13. Center for Tax Policy and Administration
The Center for Tax Policy and Administration examines all aspects of taxation, including international and domestic tax issues, direct and indirect taxes and tax policy and administration. It has a well-developed program of cooperation with non-OECD economies.
14. Trade and Agriculture Directorate
The Trade and Agriculture Directorate’s work supports a strong, rules-based multilateral trading system that will maintain momentum for progressive trade liberalization and rules-strengthening while contributing to rising standards of living and sustainable development in OECD and non-OECD countries. The directorate is involved in analysis and preparation for ongoing and future trade negotiations that may cover new categories of trade rules.
The Directorate for Trade and Agriculture provides analysis and advice to help governments design and implement policies that achieve their goals in effective, efficient and least trade-distorting ways. The work covers three broad areas: agricultural policy reform, agricultural trade liberalization, and sustainable agriculture and fisheries.
The directorate produces three annual reports: the OECD Agricultural Policies: Monitoring and Evaluation, the OECD Agricultural Outlook, and the annual Review of Fisheries.
The U.S. participation in the Committee for Agriculture is led by the Department of Agriculture, while NOAA (the National Oceanic and Atmospheric Administration, part of the Department of Commerce) leads the U.S. delegation to the Committee for Fisheries.
Other OECD Bodies:
1. Center for Educational Research and Innovation
The Center for Educational Research and Innovation (CERI) is a pioneer in educational research. Its primary aims are to encourage better links between research, policy innovation and practice, and enrich knowledge about education trends internationally. CERI works closely with the Education Directorate.
U.S. participation in CERI is provided by the Department of Education.
2. International Energy Agency (IEA)
The IEA acts as an energy advisor for member states in their effort to ensure reliable, affordable and clean energy for their citizens. Its role is to coordinate joint measures in times of oil supply emergencies, and its policy-making focuses on energy security, economic development and environmental protection.
U.S. participation in the IEA is led by the Department of Energy.

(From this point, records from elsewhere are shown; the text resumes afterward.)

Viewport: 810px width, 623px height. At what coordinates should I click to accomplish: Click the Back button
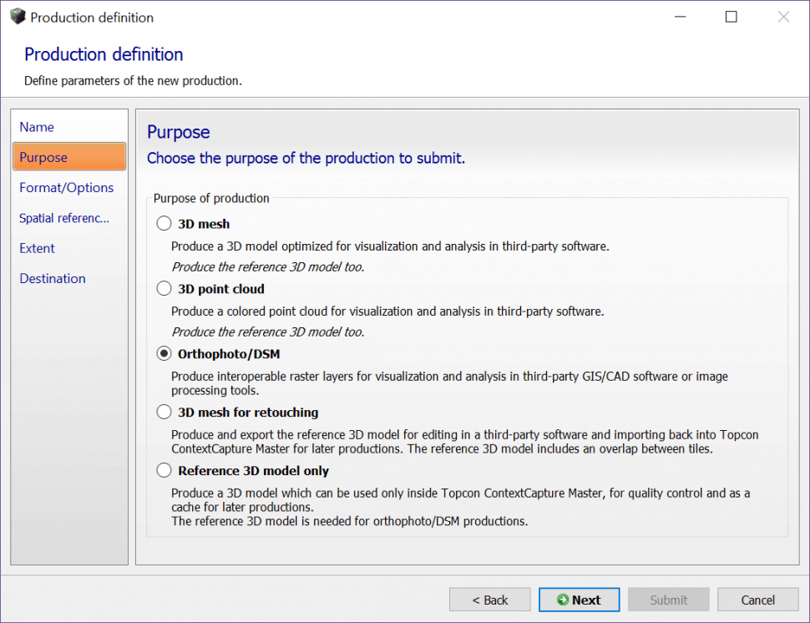489,600
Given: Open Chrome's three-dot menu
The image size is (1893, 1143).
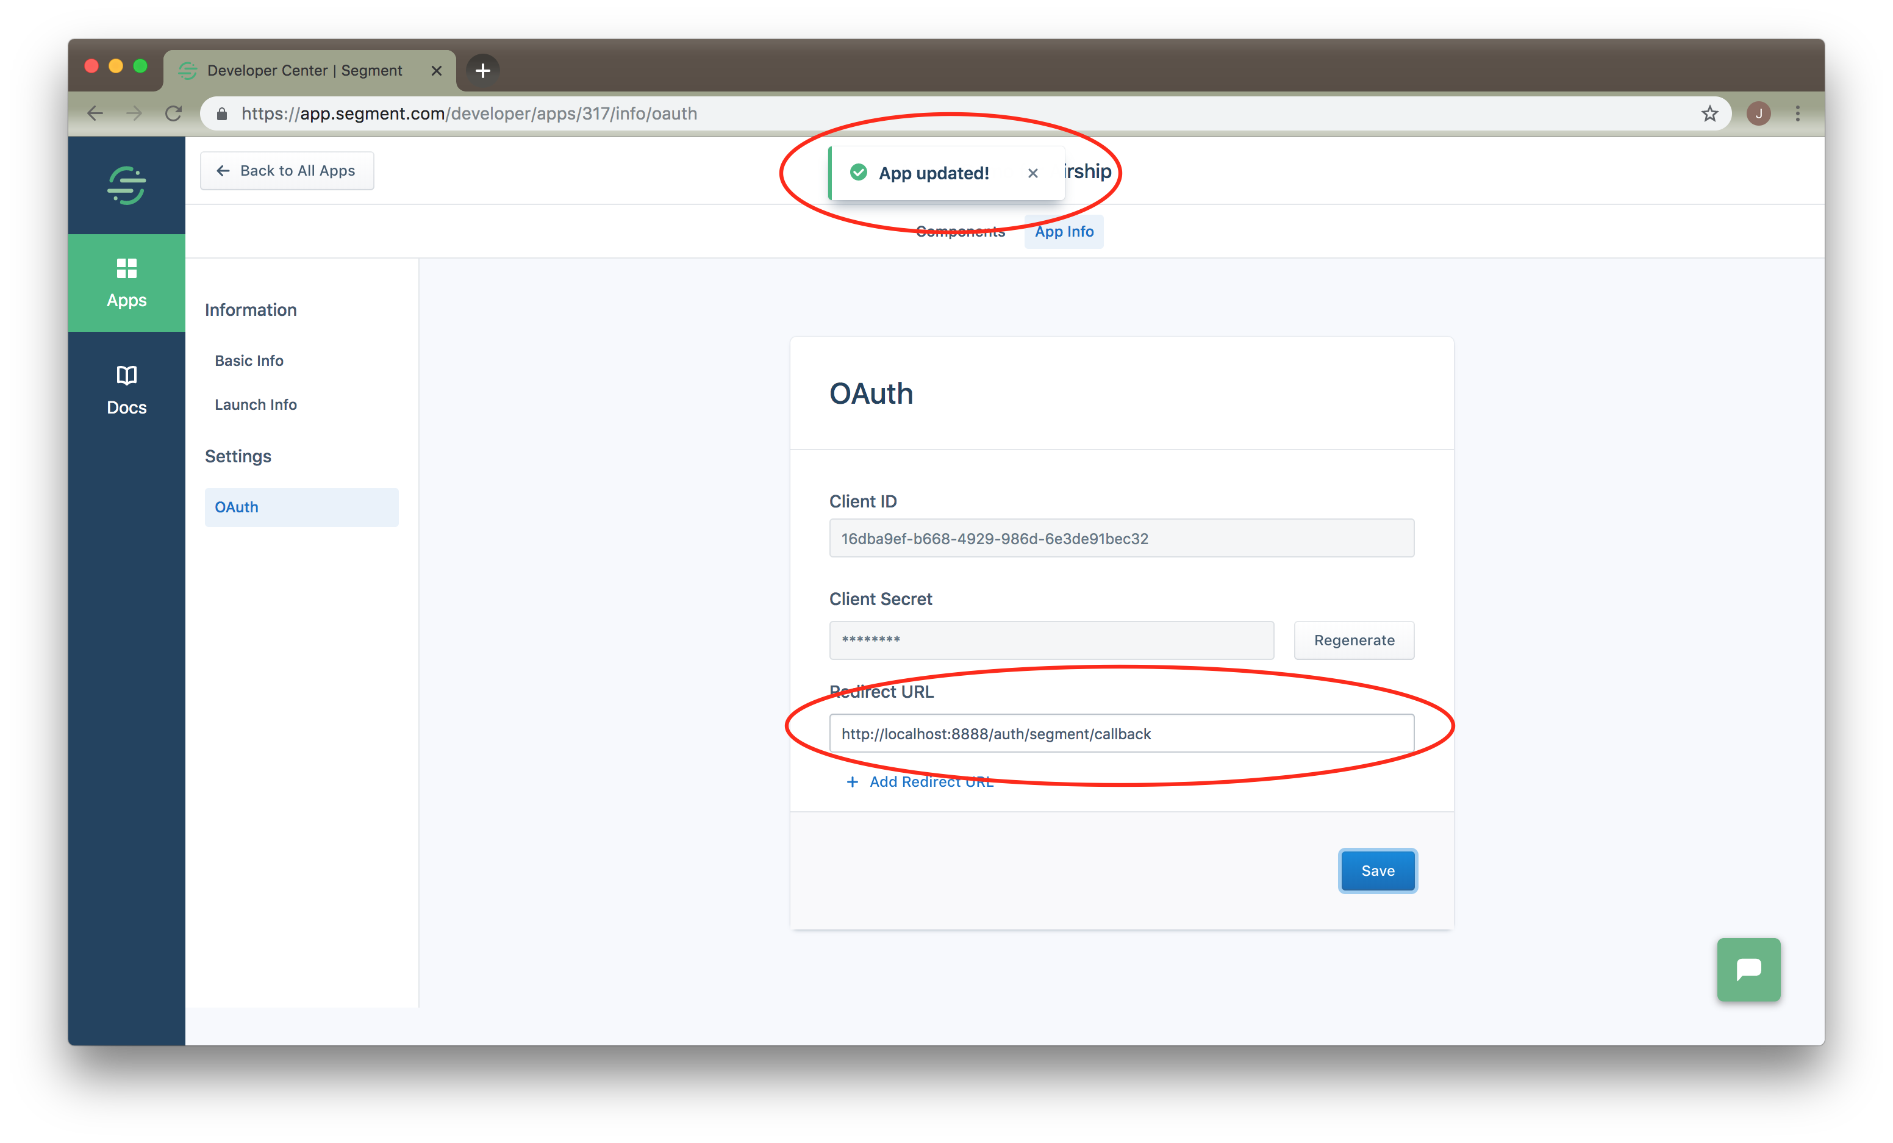Looking at the screenshot, I should coord(1797,114).
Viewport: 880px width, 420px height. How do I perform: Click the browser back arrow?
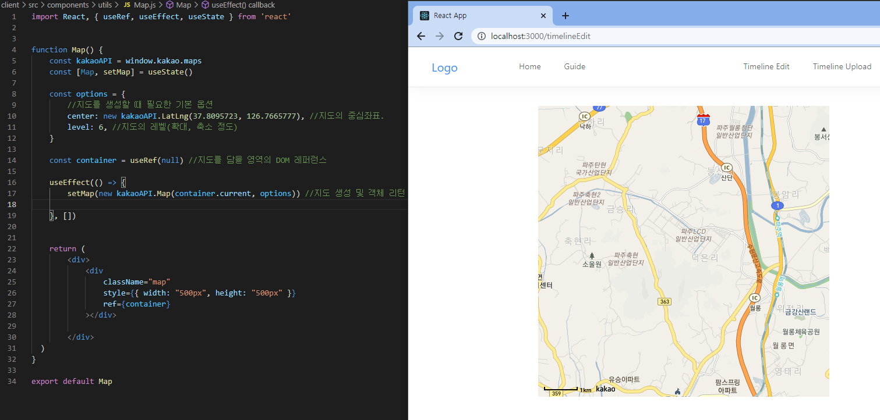coord(421,35)
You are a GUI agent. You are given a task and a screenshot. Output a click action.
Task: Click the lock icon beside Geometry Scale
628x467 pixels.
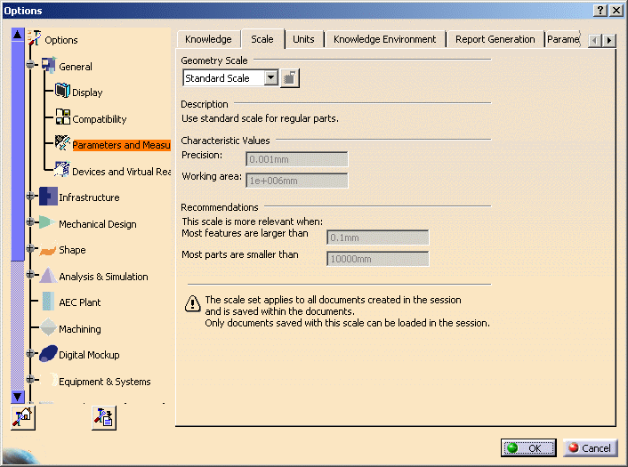coord(290,78)
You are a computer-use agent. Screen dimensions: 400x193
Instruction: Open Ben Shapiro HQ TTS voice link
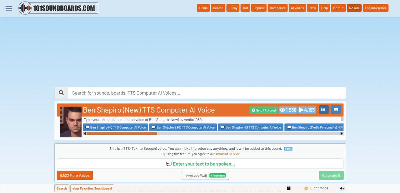click(x=115, y=127)
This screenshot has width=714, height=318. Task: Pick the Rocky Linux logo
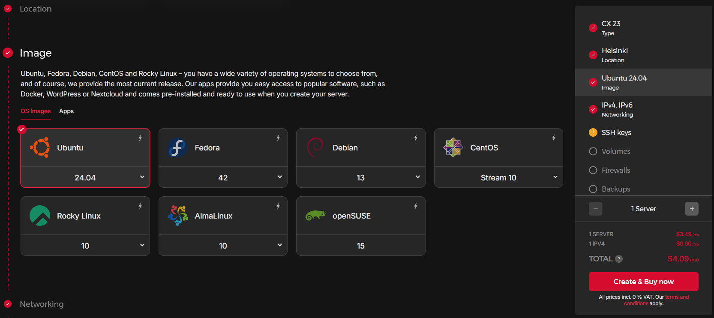[x=40, y=216]
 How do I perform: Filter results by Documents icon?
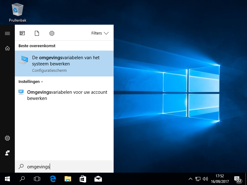(x=37, y=33)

3. Nuclear Energy Agency (NEA)
The mission of the NEA is to assist its members in maintaining and further developing, through international co-operation, the scientific, technological and legal bases required for the safe, environmentally friendly and economical use of nuclear energy for peaceful purposes.
United States participation is led by the Department of Energy.
4. Sahel and West Africa Club (SWAC)
The Sahel and West Africa Club promotes links between OECD Members and the eighteen countries of the Sahel and West Africa, in both the public and private sectors. Its primary objective is to increase the impact of development aid in this region, which is home to 43% of the total population of sub-Saharan Africa.
U.S. participation in SWAC is provided by USAID.
Business Industry Advisory Committee (BIAC)
BIAC is an independent organization officially recognized by the OECD as being representative of the business community in Member countries. Its role is to provide the OECD and its members with constructive comments and advice based on the practical experience of its members.
The U.S. is represented at BIAC by the U.S. Council for International Business (USCIB). BIAC is currently chaired by a member of the United States business community.
Trade Union Advisory Committee (TUAC)
TUAC is an international trade union organization that has consultative status with the OECD and its various committees. It acts as an interface for labor unions with the OECD.
United States representation at TUAC is led by the American Federation of Labor and Congress of Industrial Organizations (AFL-CIO) which currently holds the TUAC presidency.